§ Instructions:
[1] Please duplicate the passage from the discussion on everyday math, starting with "During an SAT" and going on through "number of times.".
[2] Answer these questions using the discussion on everyday math, with one question per line:
(a) How many years ago did the commenter take the SAT prep class?
(b) Which formula does one commenter say they have used a number of times in real life?
(c) In the tree-measuring story, who got down on the ground?

§ Text segment:

_ _ _ _

Yes. Being a smart consumer requires at least some basic math, like interpreting percent (and also the aforementioned unit pricing). And when observing politicians’ promises, we all need to know ‘how to lie with statistics’ and how to detect when someone is trying to do that to us.
Combinations and permutations has occasionally been useful (for me it was in the context of planning activities for students, or at an upcoming party).
During an SAT prep class I took 45 years ago, they drilled us on knowing the rough fractional equivalents of percentages (eg, 1/7 = ~14%) which has been pretty useful to have in easy recall.
Oh, yes: likely every day for people who look at prices or recipes or home-improvement topics or news stories (comparing national stats on medical or economic issues, for instance). Or at a lot of other things.
Since no one else has asked it, I will. Just what do you mean by cross multiplication. To me, it means vector cross product, but I rather doubt that is what you mean.
IRL, I have used the quadratic formula a number of times.
It is actually trigonometry, but I was once visiting a botanical with my and his SIL, who was a rising HS senior. We wanted to estimate the height of a tree. So my son got down on the ground and I moved to where he could see the top of my head and the top of the tree in a line. We then paced off the distance between me and my son and me and the tree. Knowing my height gave us an easy ratio for the height of the tree. SIL was totally mystified by this.

_ _ _ _

Records from a data source:
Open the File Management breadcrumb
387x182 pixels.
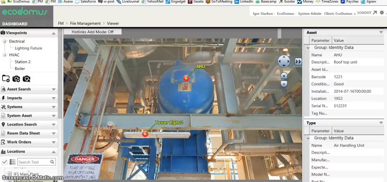(85, 24)
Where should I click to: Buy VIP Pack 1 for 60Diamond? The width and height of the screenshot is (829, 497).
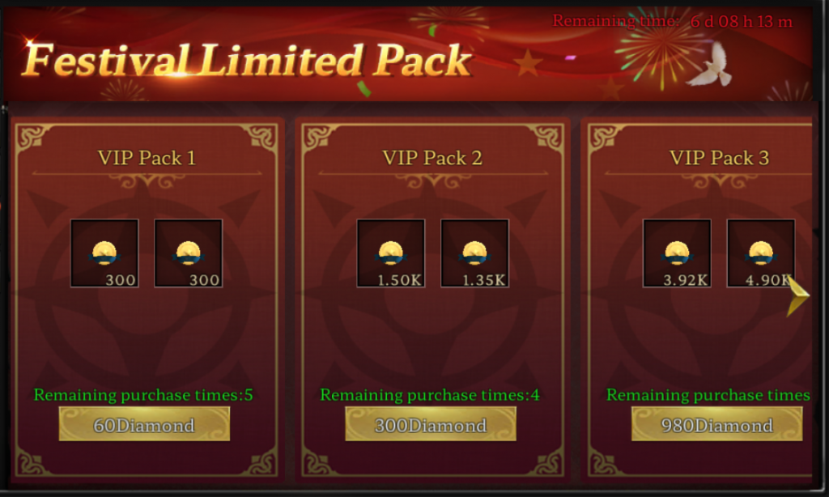click(144, 424)
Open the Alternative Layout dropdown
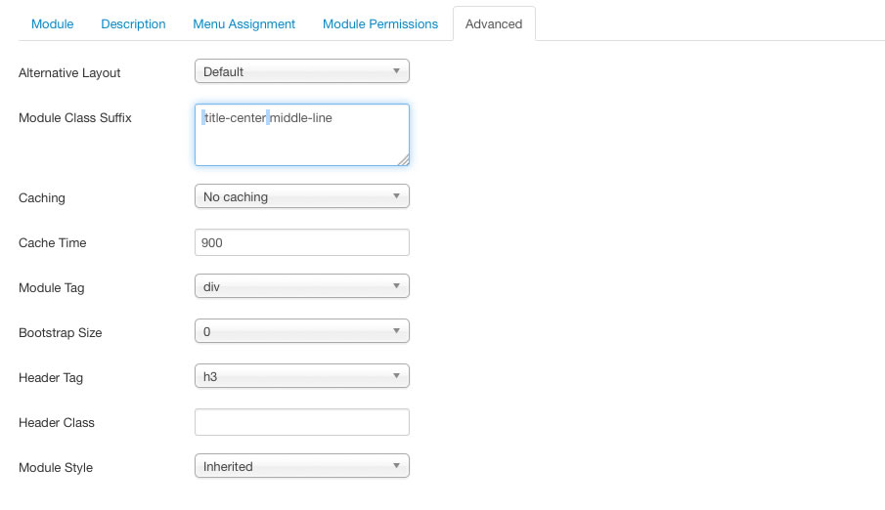Viewport: 885px width, 510px height. pos(301,71)
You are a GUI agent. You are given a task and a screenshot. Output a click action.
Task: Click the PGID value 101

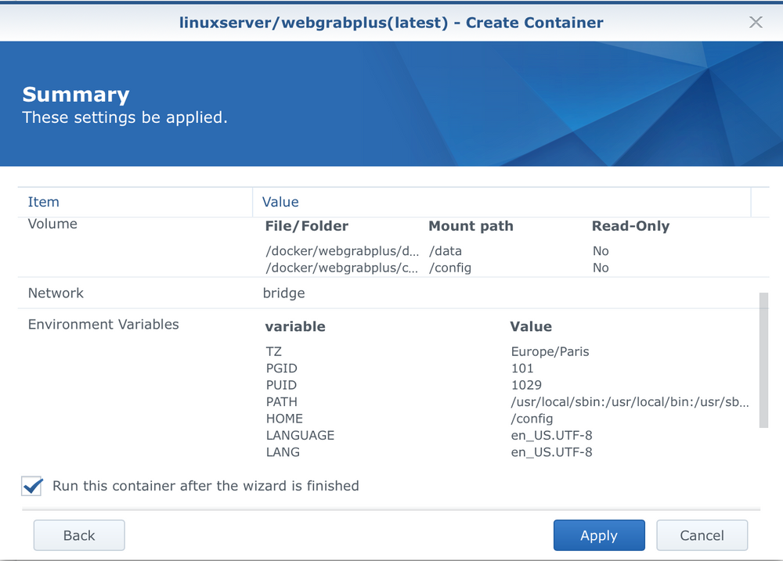point(522,368)
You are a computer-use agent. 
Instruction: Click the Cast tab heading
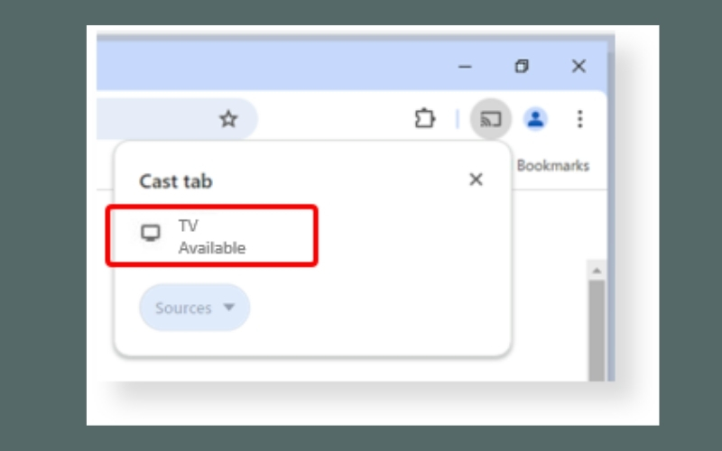tap(176, 181)
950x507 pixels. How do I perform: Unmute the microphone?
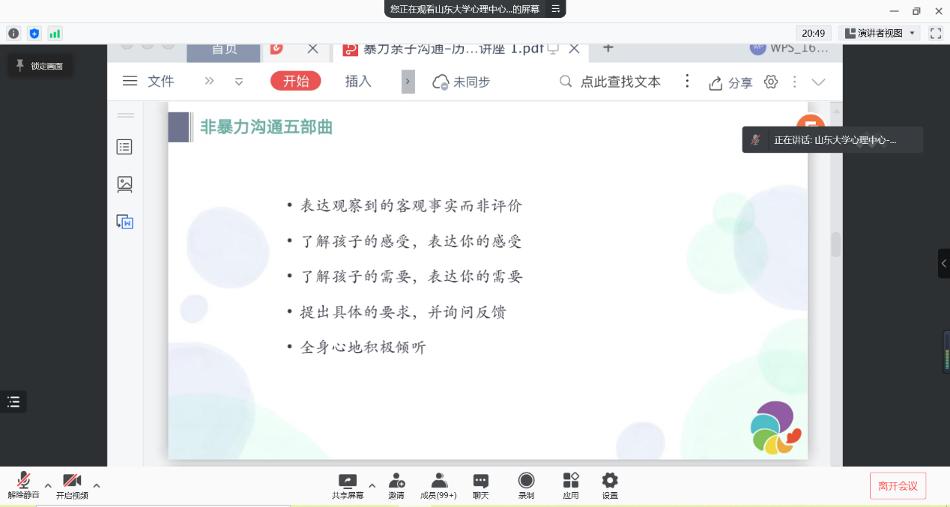(23, 485)
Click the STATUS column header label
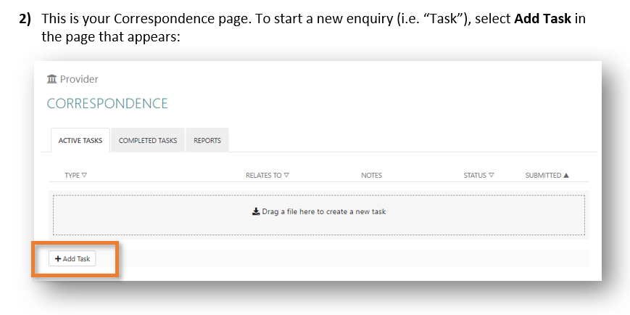Image resolution: width=630 pixels, height=315 pixels. pyautogui.click(x=475, y=175)
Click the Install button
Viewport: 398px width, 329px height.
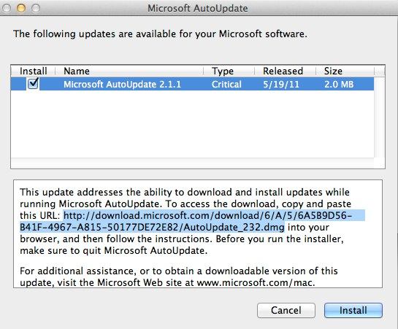pyautogui.click(x=353, y=310)
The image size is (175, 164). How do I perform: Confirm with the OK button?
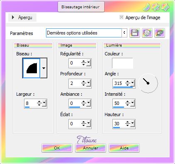pyautogui.click(x=57, y=148)
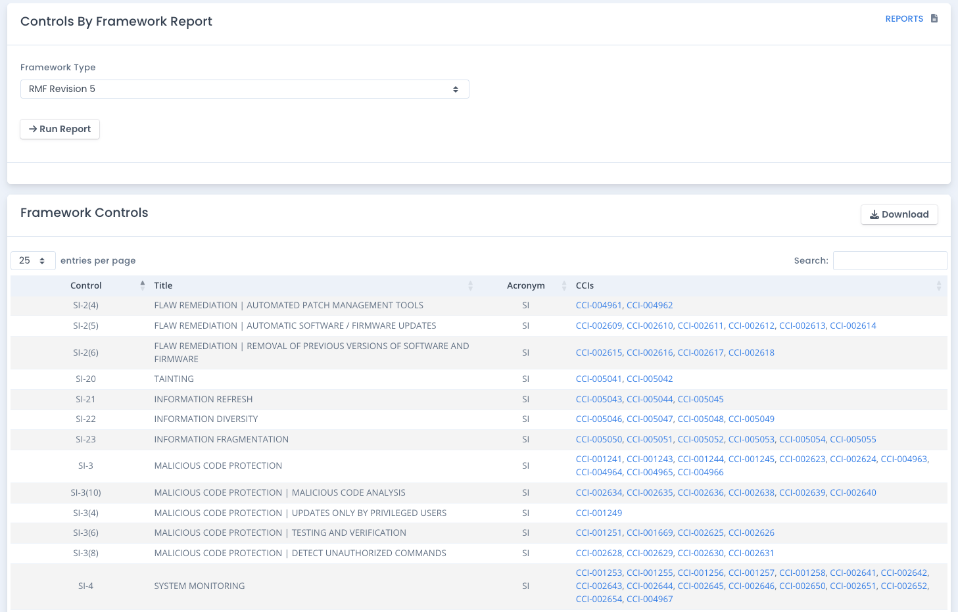Click the stepper arrows in the Framework Type selector

point(456,89)
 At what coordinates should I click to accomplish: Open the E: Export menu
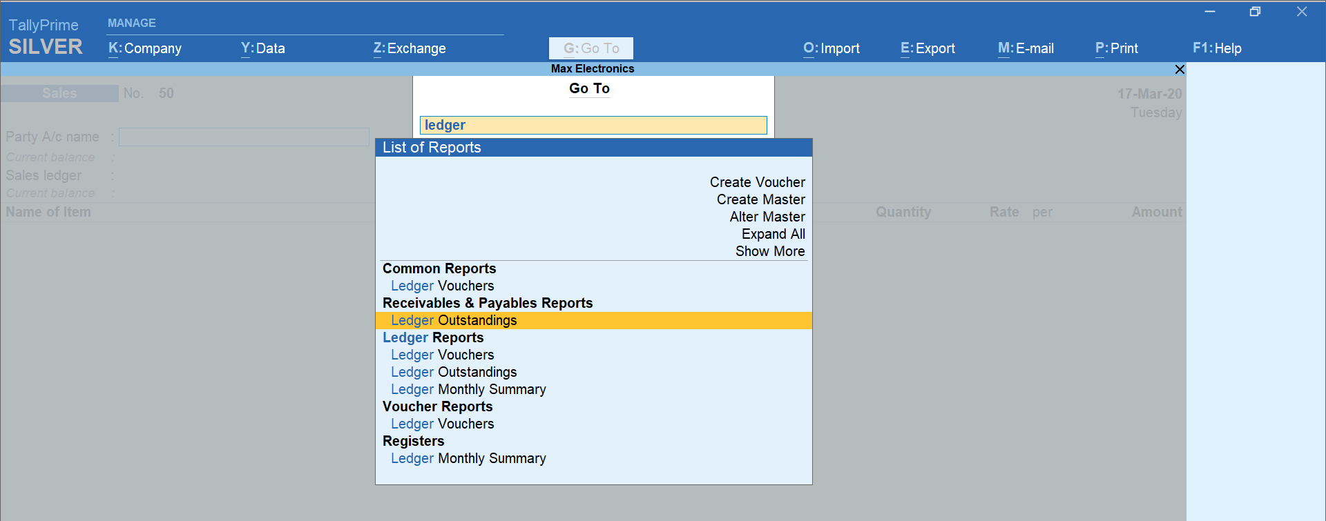[x=928, y=48]
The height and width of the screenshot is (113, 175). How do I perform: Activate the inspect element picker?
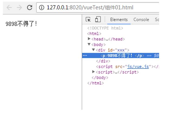[88, 20]
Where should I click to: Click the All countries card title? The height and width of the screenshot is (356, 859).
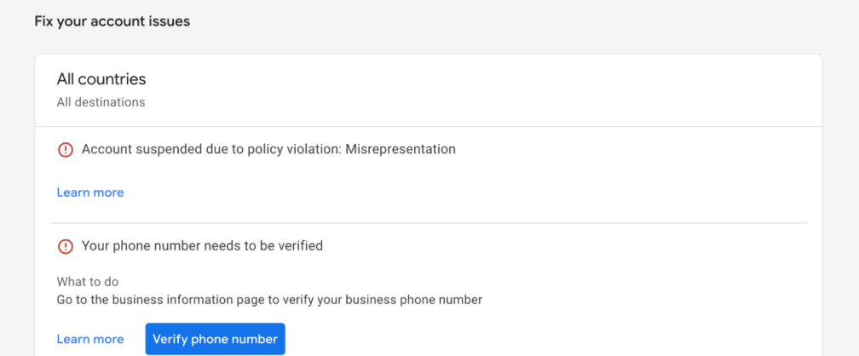click(101, 79)
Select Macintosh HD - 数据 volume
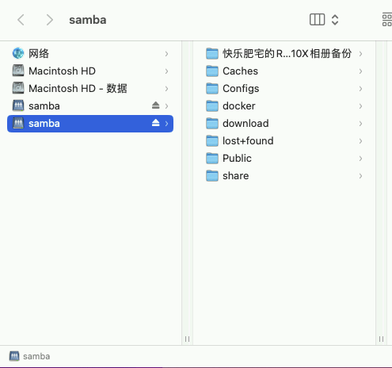Image resolution: width=392 pixels, height=368 pixels. tap(90, 89)
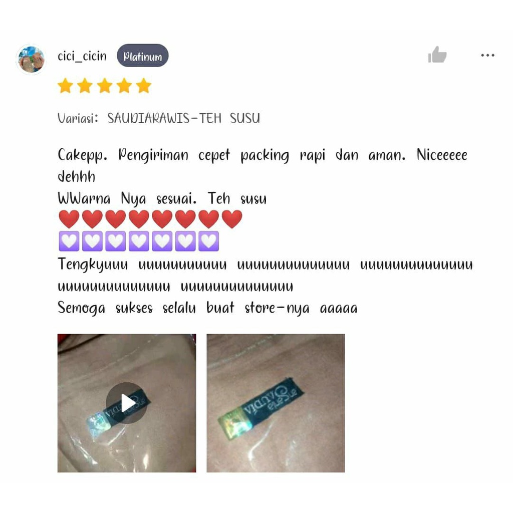This screenshot has width=513, height=513.
Task: Click the first red heart emoji
Action: click(x=69, y=219)
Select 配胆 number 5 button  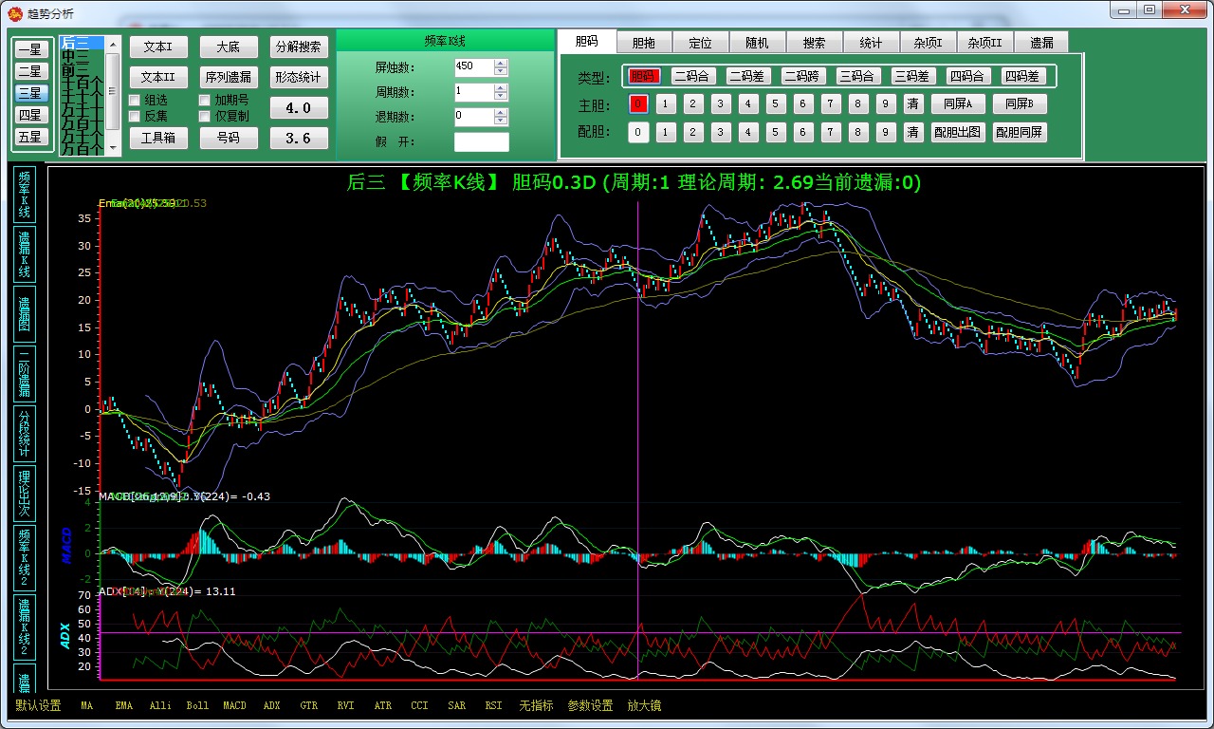(776, 132)
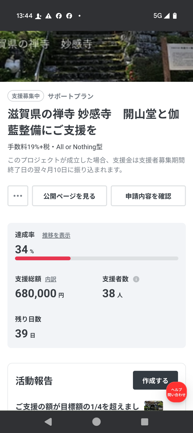Tap the 妙感寺 temple header image

coord(97,56)
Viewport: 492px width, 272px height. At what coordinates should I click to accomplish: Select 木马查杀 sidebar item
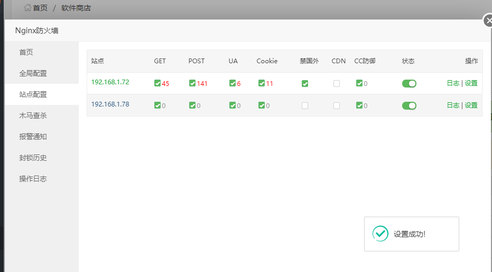[x=33, y=115]
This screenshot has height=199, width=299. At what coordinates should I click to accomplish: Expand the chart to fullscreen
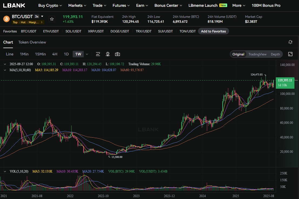290,54
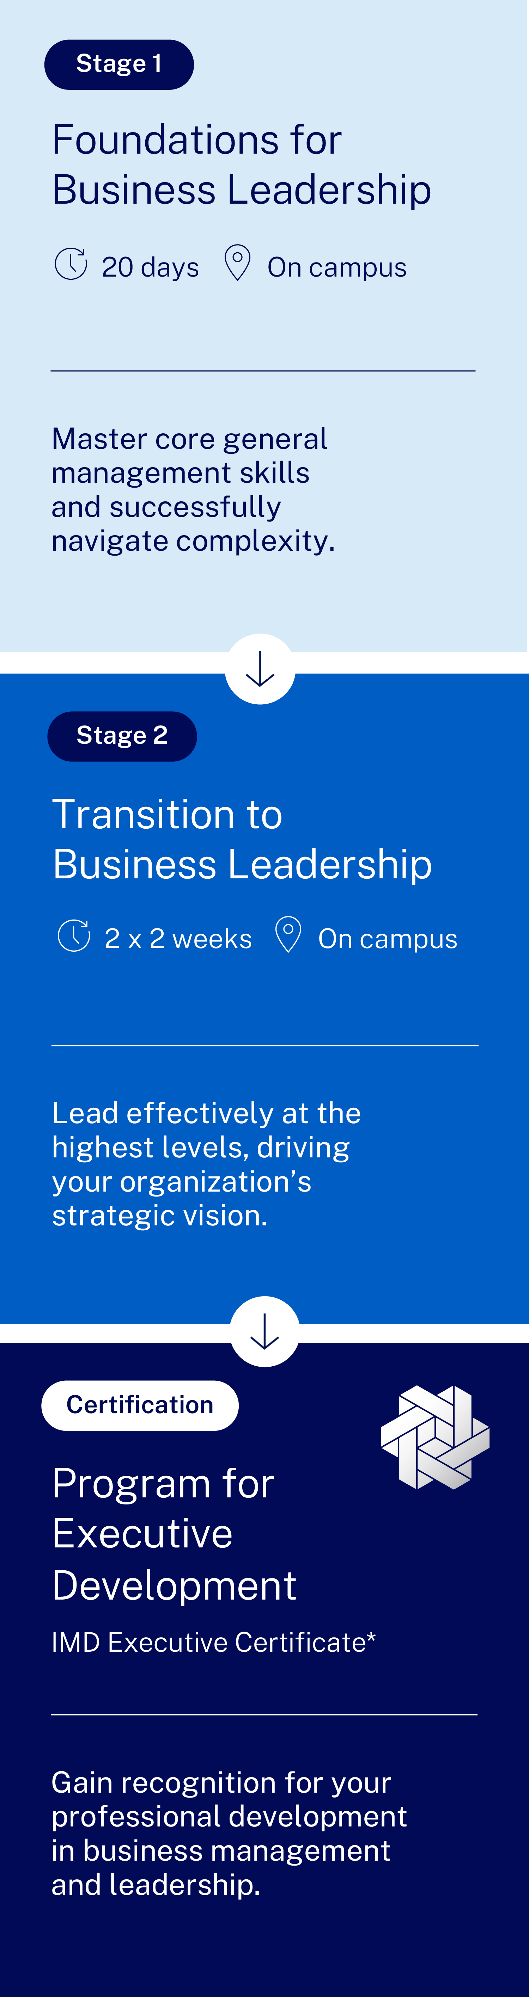Click the white woven hexagon logo
Screen dimensions: 529x1997
(x=435, y=1437)
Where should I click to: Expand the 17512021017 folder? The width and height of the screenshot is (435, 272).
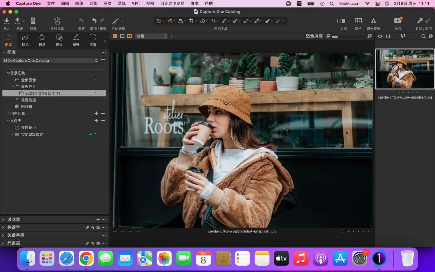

_ _ _ _

§ Per-task answers:
[1]
During an SAT prep class I took 45 years ago, they drilled us on knowing the rough fractional equivalents of percentages (eg, 1/7 = ~14%) which has been pretty useful to have in easy recall.
Oh, yes: likely every day for people who look at prices or recipes or home-improvement topics or news stories (comparing national stats on medical or economic issues, for instance). Or at a lot of other things.
Since no one else has asked it, I will. Just what do you mean by cross multiplication. To me, it means vector cross product, but I rather doubt that is what you mean.
IRL, I have used the quadratic formula a number of times.

[2]
(a) 45 years ago
(b) The quadratic formula
(c) The commenter's son